Increased gene expression of tumor necrosis factor superfamily ligands in peripheral blood mononuclear cells during chronic heart failure

• Published in: Cardiovascular research Vol. 54; no. 1; pp. 175 - 182
• Main Authors: YNDESTAD, Arne, DAMAS, Jan Kristian, EIKEN, Hans Geir, HOLM, Torbjørn, HAUG, Terje, SIMONSEN, Svein, FRØLAND, Stig S, GULLESTAD, Lars, AUKRUST, Pal
• Format: Journal Article
• Language: English
• Published: Oxford Oxford University Press 01.04.2002
• Subjects: 4-1BB Ligand; Aged; Antigens, CD; Apoptosis Regulatory Proteins; Biological and medical sciences; Cardiology.
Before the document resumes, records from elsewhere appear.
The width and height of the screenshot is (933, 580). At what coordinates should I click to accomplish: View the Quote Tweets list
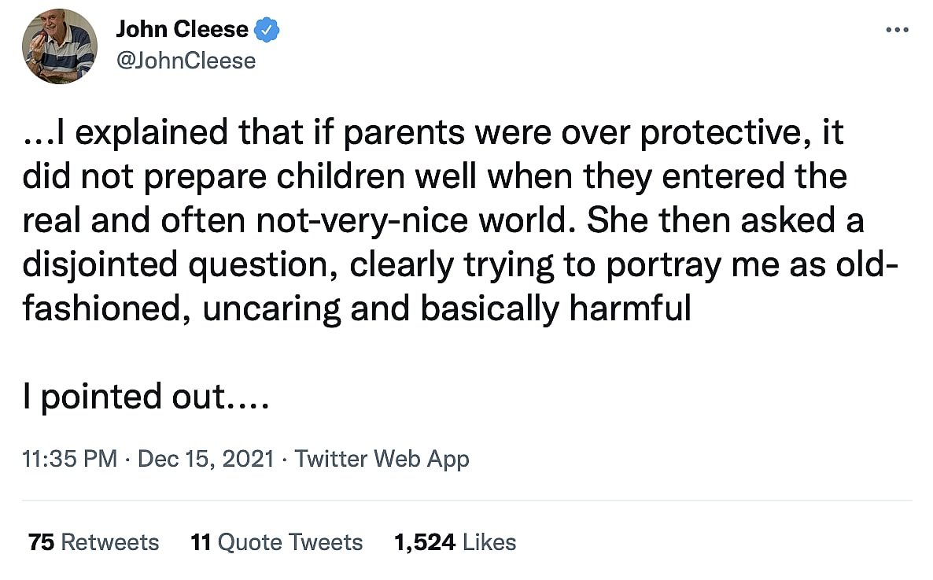[289, 542]
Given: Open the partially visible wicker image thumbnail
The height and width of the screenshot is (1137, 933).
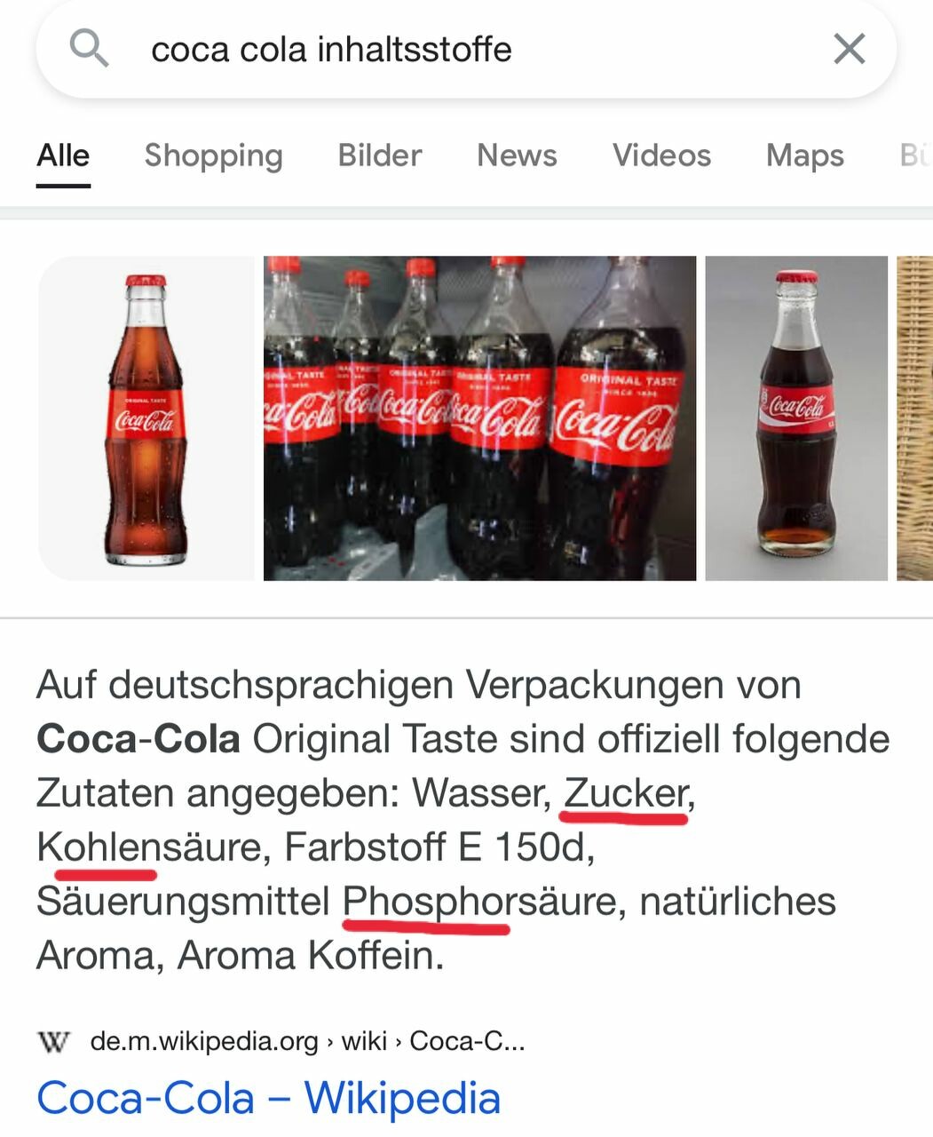Looking at the screenshot, I should click(914, 418).
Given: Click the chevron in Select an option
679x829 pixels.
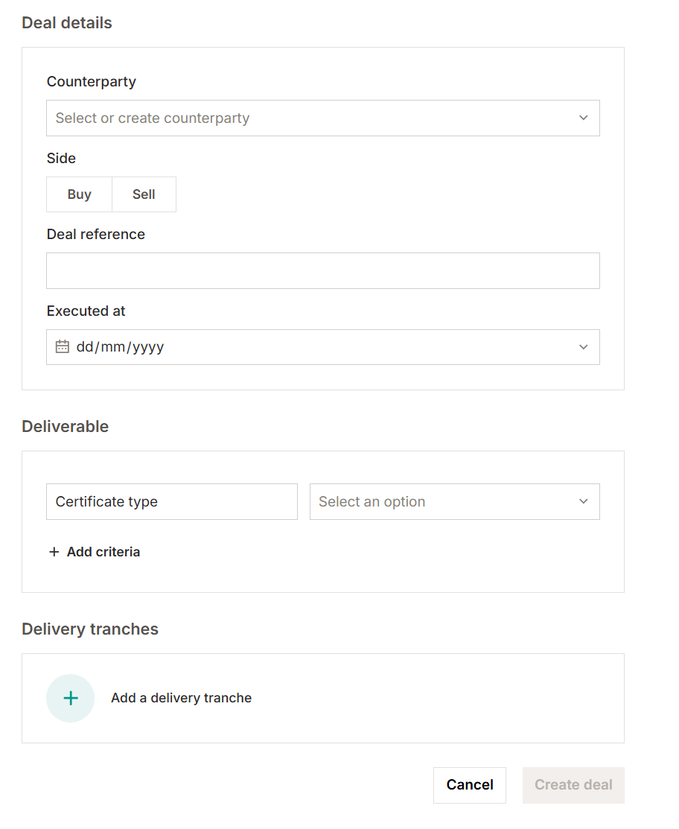Looking at the screenshot, I should click(583, 501).
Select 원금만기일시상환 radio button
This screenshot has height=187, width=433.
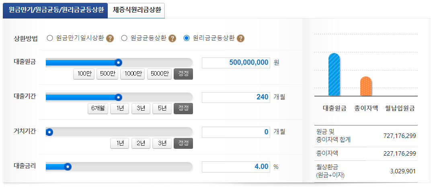click(x=50, y=38)
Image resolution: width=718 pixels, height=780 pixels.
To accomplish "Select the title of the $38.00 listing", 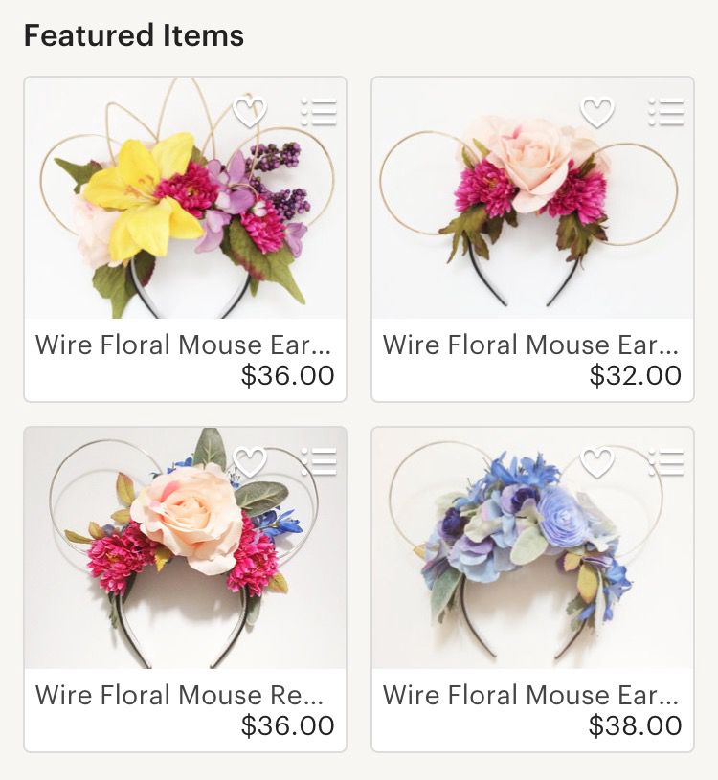I will 530,695.
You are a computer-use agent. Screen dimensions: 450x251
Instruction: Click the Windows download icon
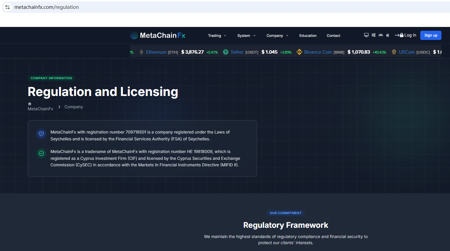coord(374,35)
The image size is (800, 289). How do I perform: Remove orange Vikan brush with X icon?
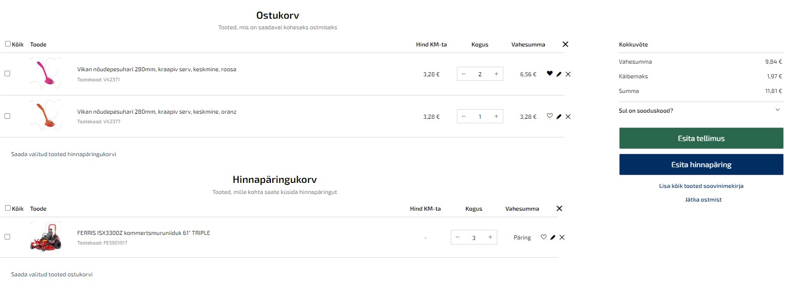click(x=568, y=117)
Vascular system; Case-Control Studies; CD27 Ligand; CD40 Ligand - genetics; Fas Ligand Protein; Female; Gene Expression; Gene Expression Regulation; GPI-Linked Proteins; Heart; Heart Failure - immunology; Heart failure, cardiogenic pulmonary edema, cardiac enlargement; Humans; Leukocytes, Mononuclear - immunology; Male; Medical sciences; Membrane Glycoproteins - genetics; Membrane Proteins - genetics; Middle Aged; Neuropeptides - genetics; Nuclear Proteins - genetics; Oligonucleotide Array Sequence Analysis; Receptors, TNF-Related Apoptosis-Inducing Ligand; Receptors, Tumor Necrosis Factor - genetics; Receptors, Tumor Necrosis Factor, Member 10c; Reverse Transcriptase Polymerase Chain Reaction; Statistics, Nonparametric; TNF-Related Apoptosis-Inducing Ligand; Tumor Necrosis Factor Decoy Receptors; Tumor Necrosis Factor Ligand Superfamily Member 14; Tumor Necrosis Factor-alpha - genetics; Human; Heart failure; Chronic; Tumor necrosis factor; Leukocyte; Pathogenesis; Heart disease; Cytokine; Cardiovascular disease; Gene expression; Genetic determinism
• ISSN: 0008-6363; 1755-3245
• DOI: 10.1016/S0008-6363(02)00238-9

Inflammation may play a pathogenic role in chronic heart failure (CHF). The objective of the study was to characterise the imbalance in the cytokine network in CHF. cDNA expression arrays were used to analyse the gene expression of cytokines and related mediators in peripheral blood mononuclear cells (PBMC) from CHF patients (n=8) and healthy controls (n=8). Real-time quantitative reverse transcription-polymerase chain reaction (RT-PCR) was used to determine the gene expression of individual genes in additional 12 patients and eight controls. From 375 genes, 34 were upregulated and two downregulated in CHF patients in the cDNA expression array experiments. Regulated genes included chemokines/-receptors, members of the transforming growth factor beta superfamily, orphan receptors and in particular several members of the tumor necrosis factor (TNF) superfamily. Thus, 4-1BB ligand (L), APRIL, CD27L, CD40L, FasL, LIGHT, TRAIL-receptor 4 were upregulated, while TRAIL-receptor 3 was downregulated. Real-time quantitative RT-PCR confirmed significantly upregulated gene expression of APRIL, LIGHT, FasL and CD27L in CHF patients and showed in addition significantly enhanced gene expression of TNFalpha and TRAIL. The present study demonstrates differential gene expression in PBMC of several members of the cytokine network in CHF. In particular, the enhanced expression of several ligands in the TNF superfamily may reflect a potential pathogenic role of these cytokines in CHF.